**Collected data:**
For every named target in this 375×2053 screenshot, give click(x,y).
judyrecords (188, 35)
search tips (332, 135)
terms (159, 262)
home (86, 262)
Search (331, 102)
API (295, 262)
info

**WORK REQUEST:** Nothing should be left out: repeat all of the data exactly.

**EXERCISE RESULT:**
For every named target in this 375×2053 screenshot, give click(x,y).
judyrecords (188, 35)
search tips (332, 135)
terms (159, 262)
home (86, 262)
Search (331, 102)
API (295, 262)
info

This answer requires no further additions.